Unconfigured Ad

Collapse
X
 
  • Filter
  • Time
  • Show
Clear All
new posts
  • SDPA_Pet
    Senior Member
    • Apr 2013
    • 222

    Which R package can do this

    Hi, I have dataset of list name of genes and the gene hits. I would like to calculate over representation genes in R.

    I was wondering which R package can do this.

    Can anyone recommend some good R packages for analyzing and plotting metagenomics data (best for microbes).

    Thanks.
  • JackieBadger
    Senior Member
    • Mar 2009
    • 385

    #2
    Bioconductor should do the trick http://www.bioconductor.org

    Comment

    • dariober
      Senior Member
      • May 2010
      • 311

      #3
      Originally posted by SDPA_Pet View Post
      Hi, I have dataset of list name of genes and the gene hits. I would like to calculate over representation genes in R.

      I was wondering which R package can do this.
      I think what you want is to apply the hypergeometric test which in R is implememted in the function phyper

      Code:
      phyper(q, m, n, k, ...)
      
      x, q 	vector of quantiles representing the number of white balls drawn without replacement from an urn which contains both black and white balls.
      m 	the number of white balls in the urn.
      n 	the number of black balls in the urn.
      k 	the number of balls drawn from the urn.
      ...

      Comment

      • SDPA_Pet
        Senior Member
        • Apr 2013
        • 222

        #4
        Originally posted by JackieBadger View Post
        Bioconductor should do the trick http://www.bioconductor.org
        Hi, I checked bioconductor which includes lots of package. Can you tell me which one can help me find over representation genes.

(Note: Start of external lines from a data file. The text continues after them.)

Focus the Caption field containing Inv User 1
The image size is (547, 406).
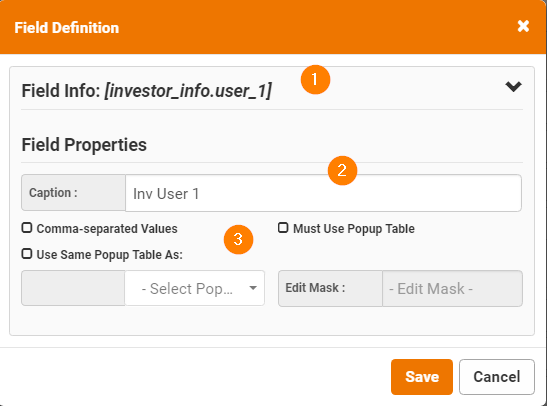point(323,193)
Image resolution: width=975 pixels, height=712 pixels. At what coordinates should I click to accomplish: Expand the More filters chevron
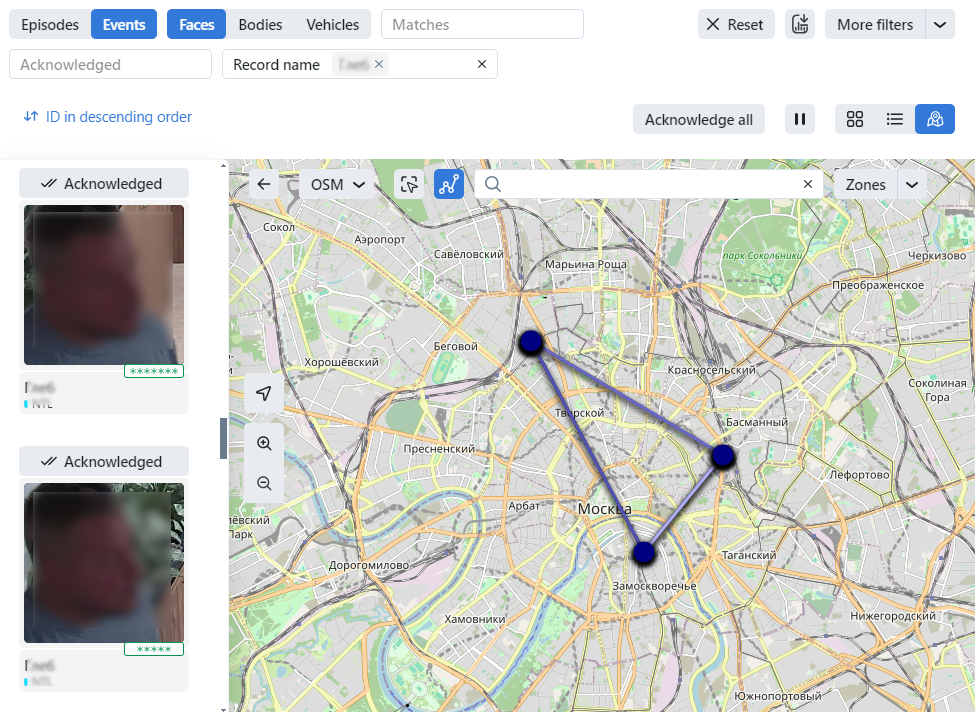938,23
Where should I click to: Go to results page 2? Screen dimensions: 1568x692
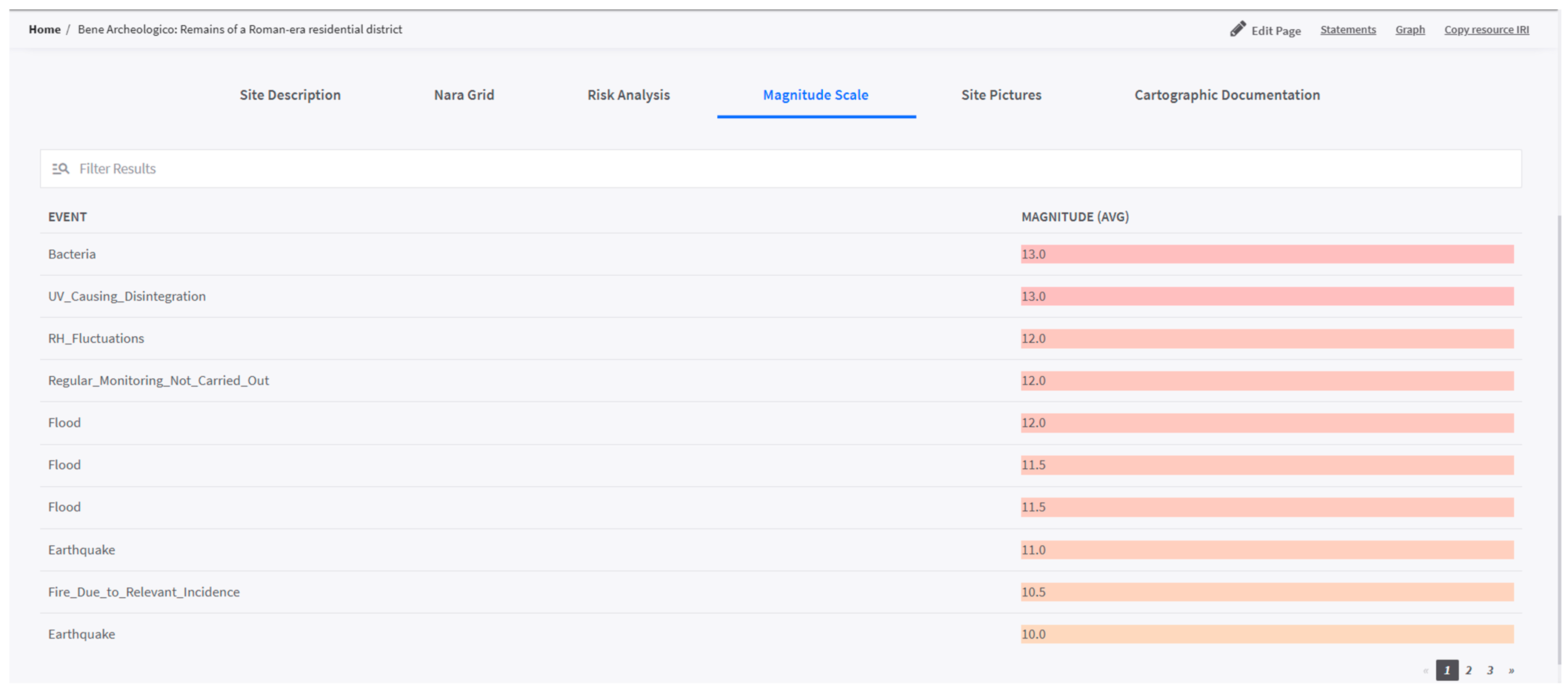click(1468, 670)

        Also, which package can help me draw a heat map.

        Thank you.

        Comment

        • mikep
          Member
          • Feb 2011
          • 45

          #5
          Originally posted by SDPA_Pet View Post
          Hi, I checked bioconductor which includes lots of package. Can you tell me which one can help me find over representation genes.

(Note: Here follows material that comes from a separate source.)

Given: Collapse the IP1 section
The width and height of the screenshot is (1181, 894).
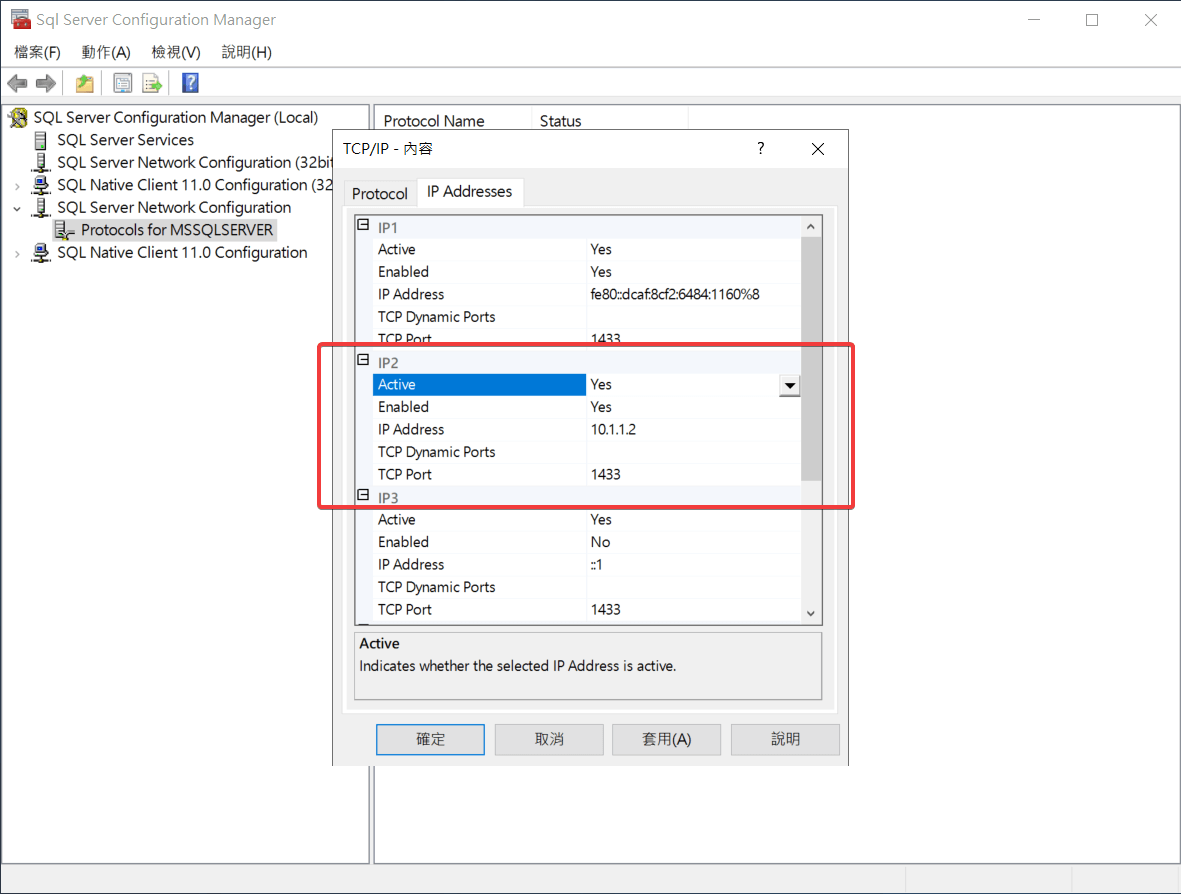Looking at the screenshot, I should pos(363,227).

          Also, which package can help me draw a heat map.

          Thank you.
          For all those people who find it more convenient to bother you with their question rather than to Google it for themselves.

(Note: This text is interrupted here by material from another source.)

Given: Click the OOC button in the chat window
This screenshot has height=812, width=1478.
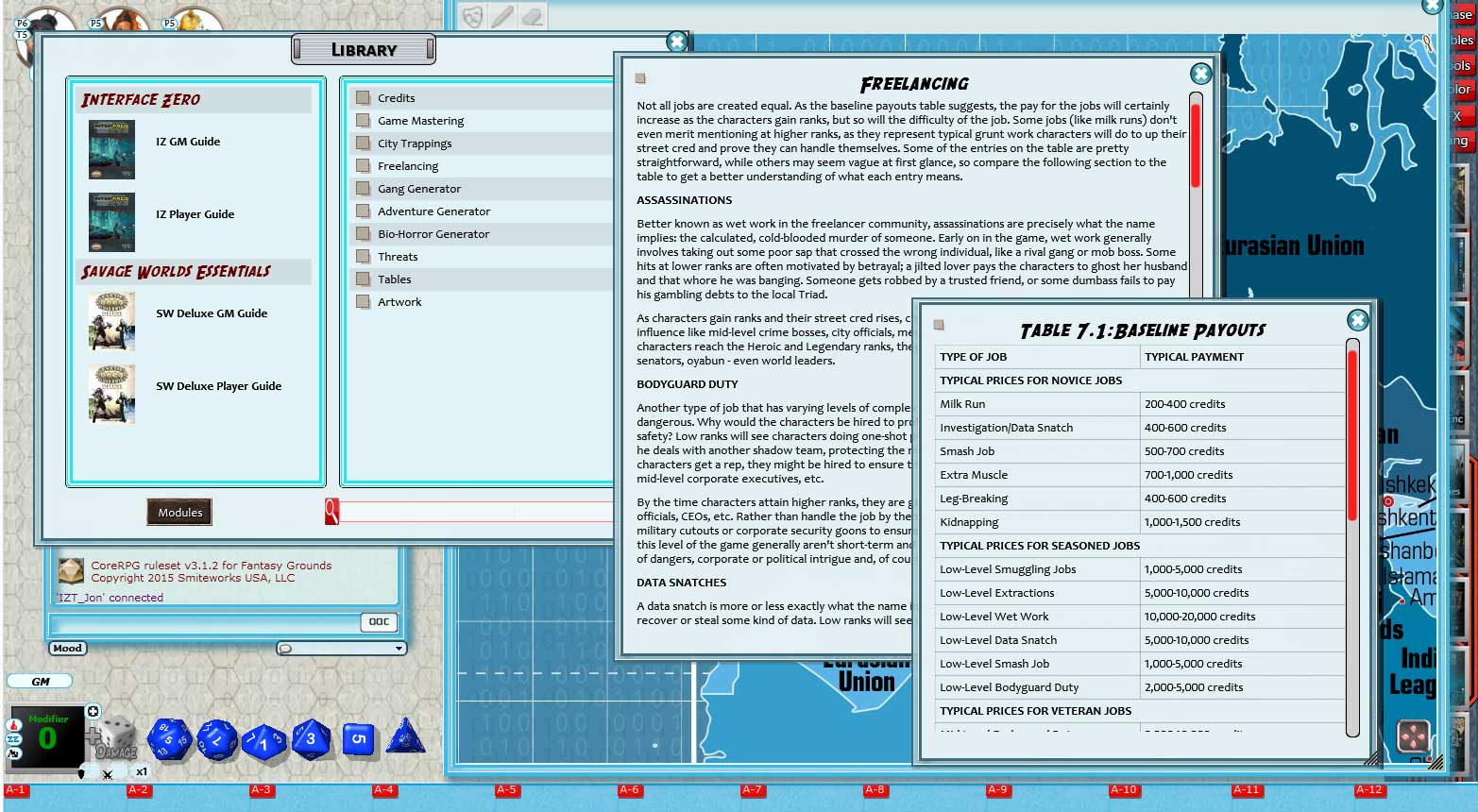Looking at the screenshot, I should tap(381, 622).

          However, you're probably better off with MEV

          Comment

          • Simon Anders
            Senior Member
            • Feb 2010
            • 995

            #6
            Maybe, if you explained more about what kind of data you have, you might get more helpful responses. "Metagnomics data" could be anything from a buch of FASTQ files to a list of species.

            Comment

            • SDPA_Pet
              Senior Member
              • Apr 2013
              • 222

              #7
              Hi Simon,

              Sorry about the confused. I have a table generated from metagenomic data. For each sample, I have two columns. One column the name of gene and the other the number of hits. Total, I have 10 samples. I would like to find out which genes are over representative.

              That is it.

              Comment

              • Blahah404
                Member
                • Dec 2011
                • 48

                #8
                In that case, dariober's suggestion of the hypergeometric test is appropriate.

                Comment

                • SDPA_Pet
                  Senior Member
                  • Apr 2013
                  • 222

                  #9
                  Hi Blahah, I am newbie. If I want to do hypergeometric test, which package I should use. Can you give me the R package name. That's all I want to know.

                  Someone just tells me use bio-conduct, but it includes hundreds of packages.

                  Comment

                  • Blahah404
                    Member
                    • Dec 2011
                    • 48

                    #10
                    @SDPA_Pet read @dariober's post above... he tells you the R function is phyper. You don't need a package - it's in the R base installation.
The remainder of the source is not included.